A tall brunette came and asked them while batting her dark eyes, "Would yuh care for a lap dance?" Her accent betrayed that she must be a recent Eastern European immigrant.

Nan lowered his head and saw a tattooed butterfly on her inner thigh. "How much?" he mumbled, and felt his cheeks flushing.

"Ten bucks."

Before Nan could say another word, Danning banged the greasy tabletop with the heel of his palm and crowed, "Yes, dance for us."

The girl turned around, swaying her hips, and began slipping out of her bra little by little. Nan lifted his eyes and saw her youthful breasts, the nipples erect and the areolas pink, flecked with a few pimples; he forced his eyes farther up, to her face. She was affectedly ogling him, the tip of her tongue wiping her teeth and lips, while she raised her rump at Danning, wagging it from side to side. She craned her neck, gently kissed Nan below his ear. He wondered if she'd left a smudge there. She groaned in a whisper, "Don't you want me?" Smiling, she opened her mouth, a tiny pearl sitting at the center of her tongue. Nan was breathing hard, his mouth dry, and he had no idea how to answer. He wondered whether the pearl had been fixed to her tongue permanently. How could she eat with that thing in her mouth? It wouldn't be easy for her to brush her teeth either. What did it stand for? Why did it have to be kept in there? As he was speculating, she lifted her upper body a little and began grinding her behind against Danning's lap. The music went faster and noisier while her gyration turned wilder. Danning's laughter grew louder and louder as her bottom kept revolving.

"Ouch!" she cried, and straightened up. "No tarching!"

Danning laughed, baring his buckteeth. "Keep going!" he grunted.

She resumed lap dancing, but a moment later stopped again. She looked annoyed and sputtered out at Danning, "If you tarch me again I'm gonna tell security."

Danning grinned and kissed the tips of his plump fingers. "You're delicious," he said.

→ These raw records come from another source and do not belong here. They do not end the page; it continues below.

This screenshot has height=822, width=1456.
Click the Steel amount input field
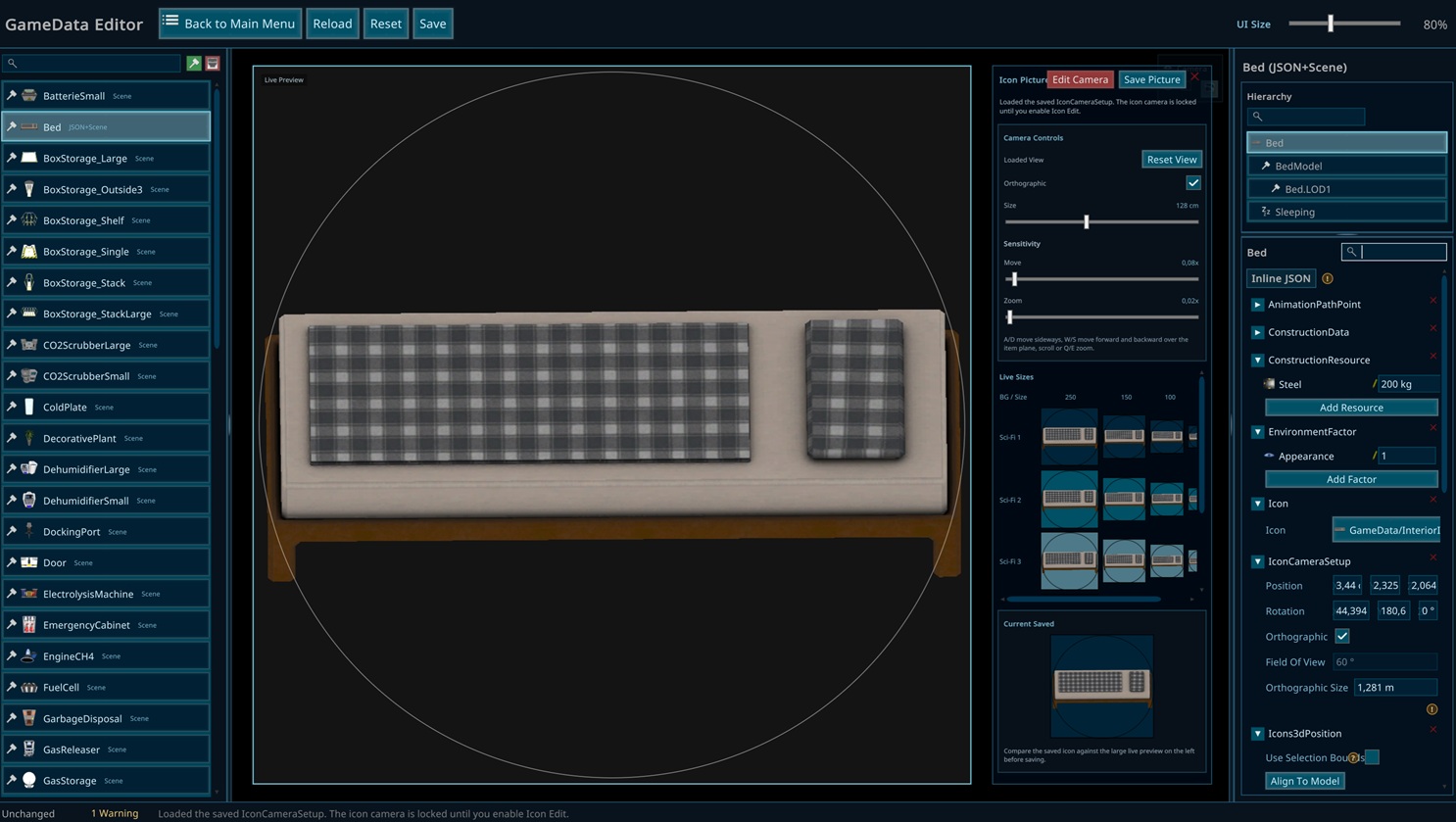pyautogui.click(x=1407, y=384)
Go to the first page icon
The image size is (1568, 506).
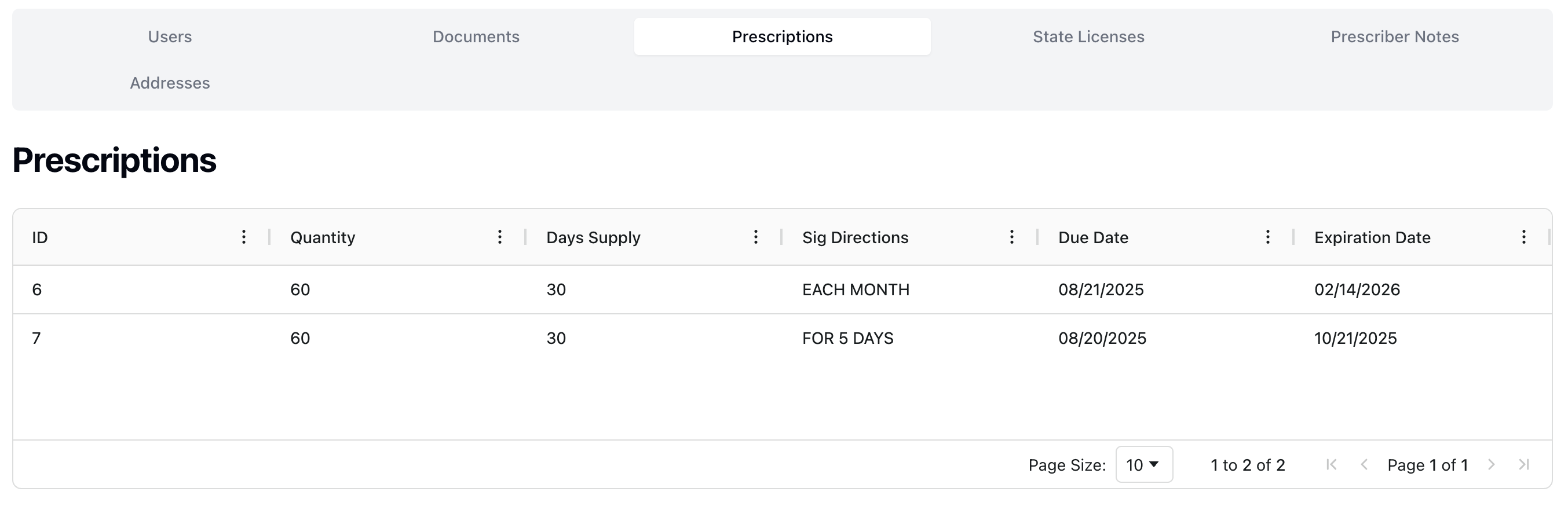[x=1331, y=465]
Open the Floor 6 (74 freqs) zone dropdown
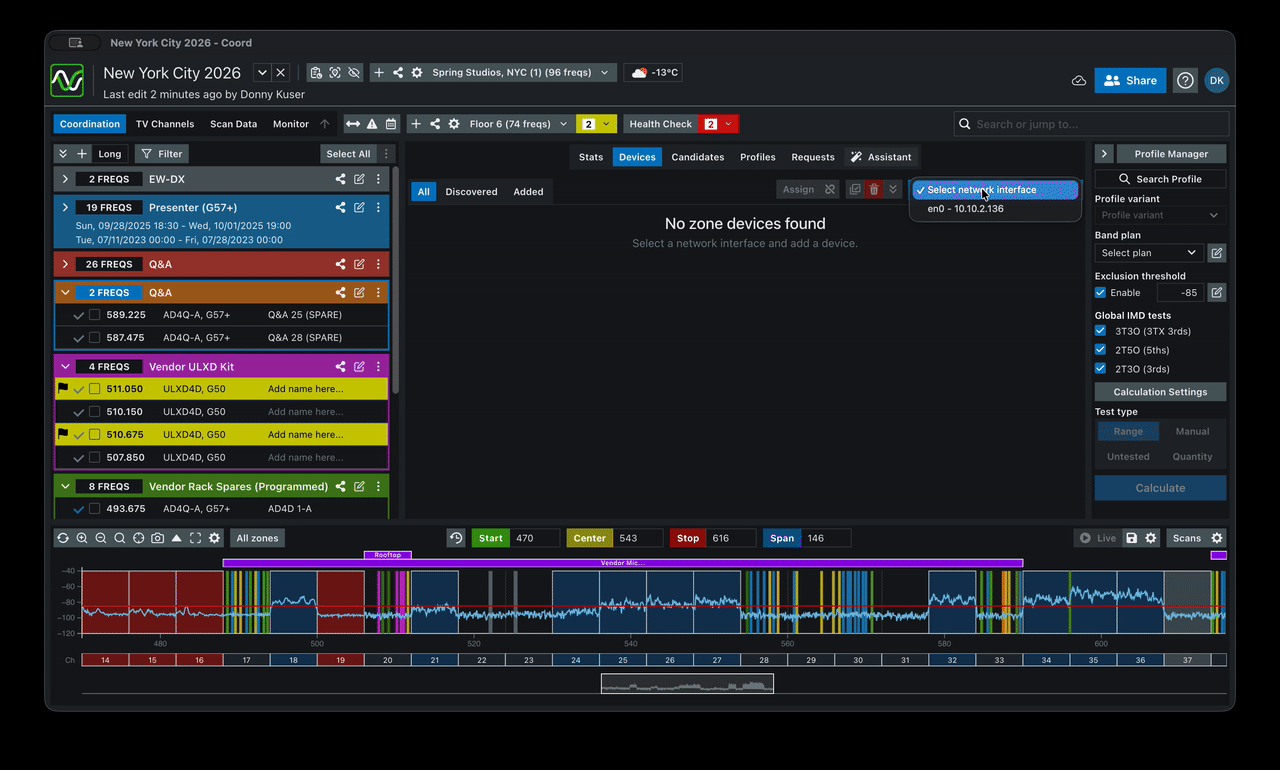1280x770 pixels. click(x=517, y=124)
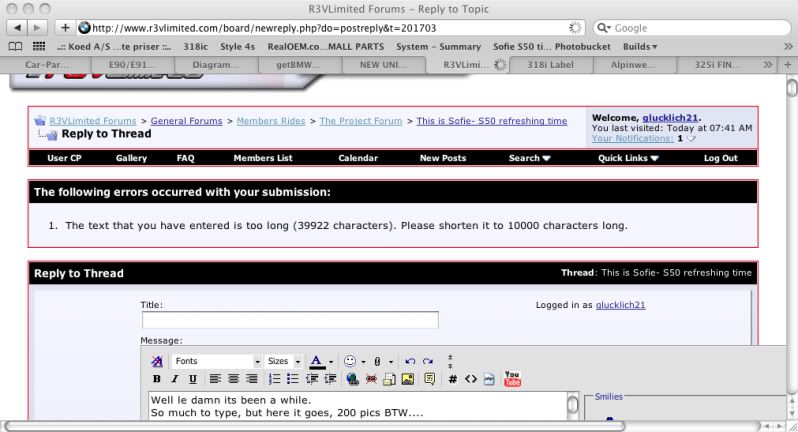This screenshot has height=432, width=798.
Task: Apply italic formatting to message text
Action: point(175,380)
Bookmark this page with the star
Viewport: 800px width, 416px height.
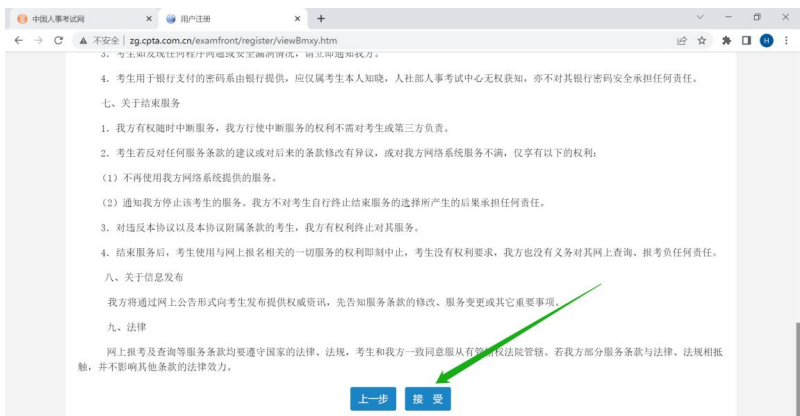702,41

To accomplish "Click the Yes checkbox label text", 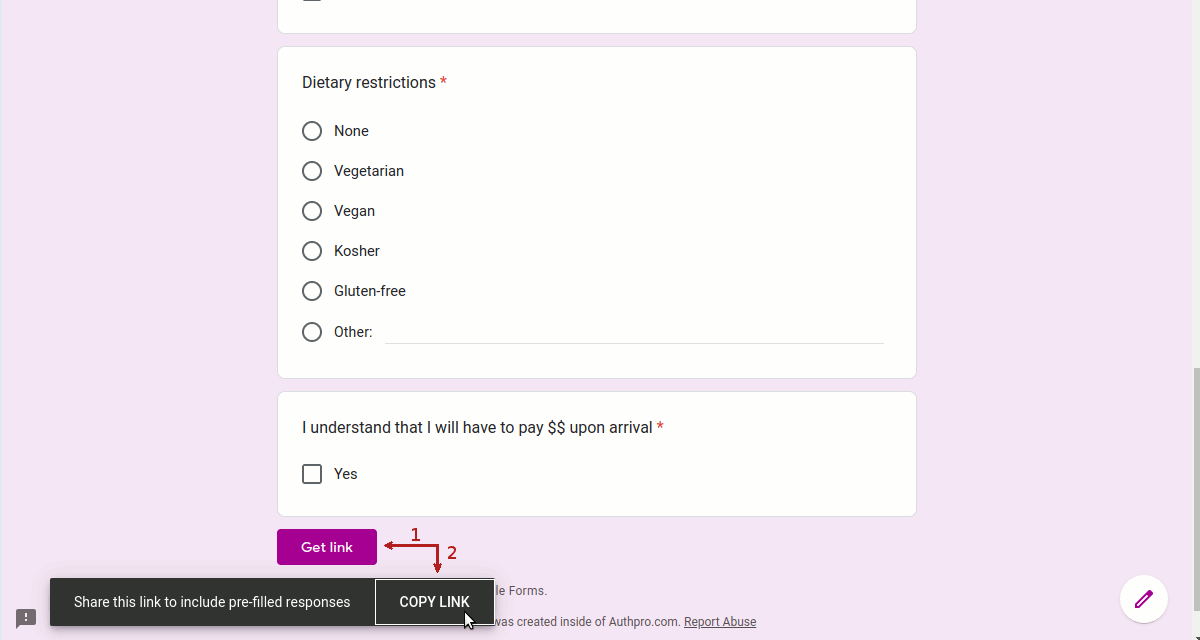I will 346,474.
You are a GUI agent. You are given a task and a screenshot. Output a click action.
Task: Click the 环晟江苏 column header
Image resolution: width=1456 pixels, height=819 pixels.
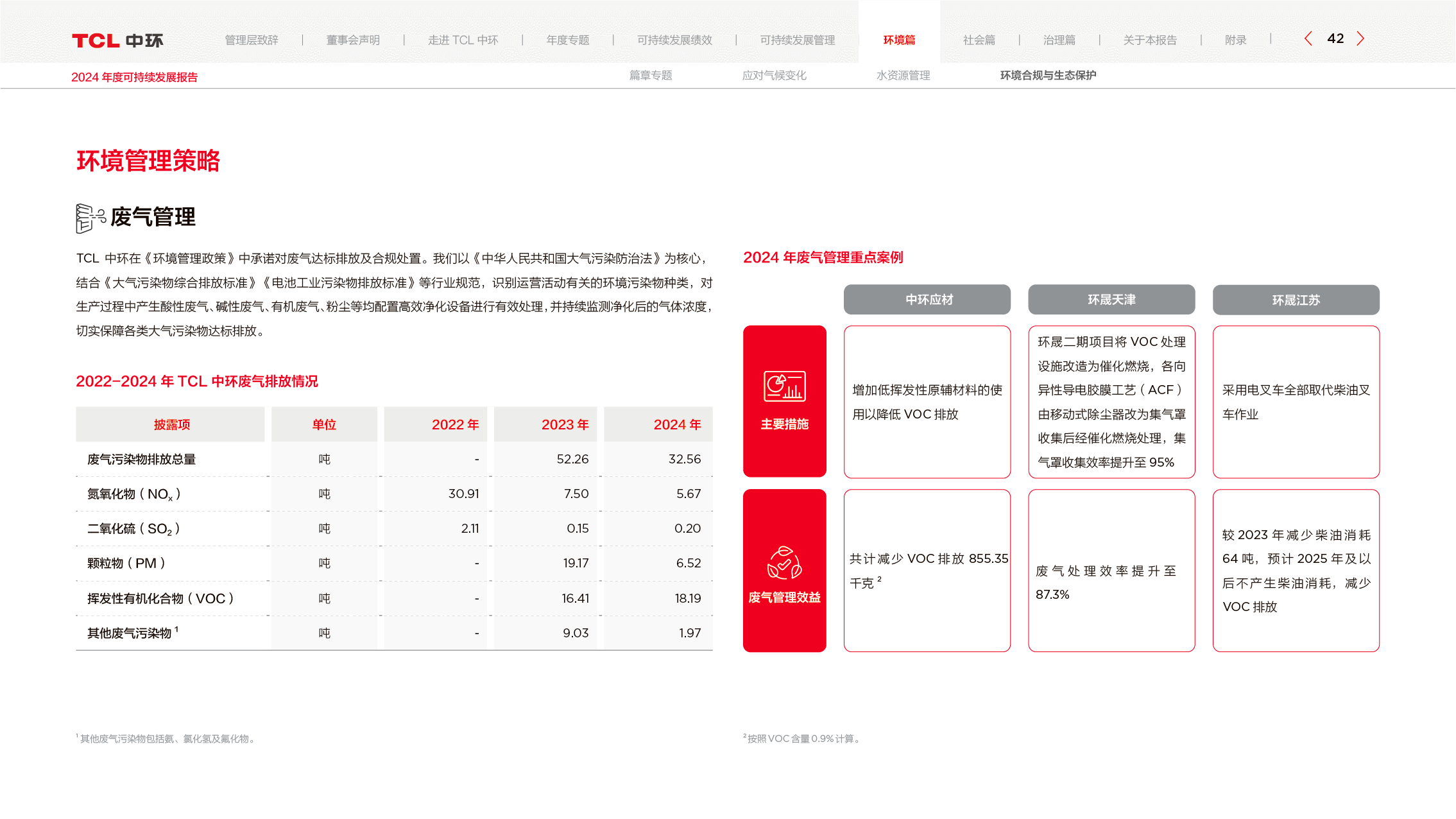[x=1296, y=300]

Nan glanced at the front entrance, where a big hulk of a man, wearing a flattop, was looking in their direction, flexing his corded arms and bulging pectorals; the top of his right ear was missing. But Danning was already too befuddled to care. He said in Chinese to the girl, who refused to dance anymore, "You, little whore, you want to throw me out? Do you know who I am? Look at this face." He pointed at his nose. "Don't you know me? I'm a major novelist, an award winner, famous in the whole country. Give us a good dance. We want the same service for our money. You danced for that man longer and better just now. Why don't you smile at us like you smiled at him?" He pointed at a hairless white man, whose eyes were half closed while a girl leaned supine over him with her arms raised backward, hooked around his neck.

"Stick to English," the lap dancer fired back. "I don't know Korean."

Nan was frightened. He stood up and handed a twenty-dollar bill to her. "Take zis, miss. Keep zer change. I'm sawrry, he's drunk. I'm taking him away."

The girl stretched out her right leg and pulled open the elastic string around her thigh, with which some singles and fives were already attached. Nan inserted the twenty, but a bill fell on the floor.

He picked it up and put that in as well. She smiled and gave him a peck on the cheek, whispering, "Thank you, sweetie." Then she went away to the bar counter to join the girls perching on the mushroom seats.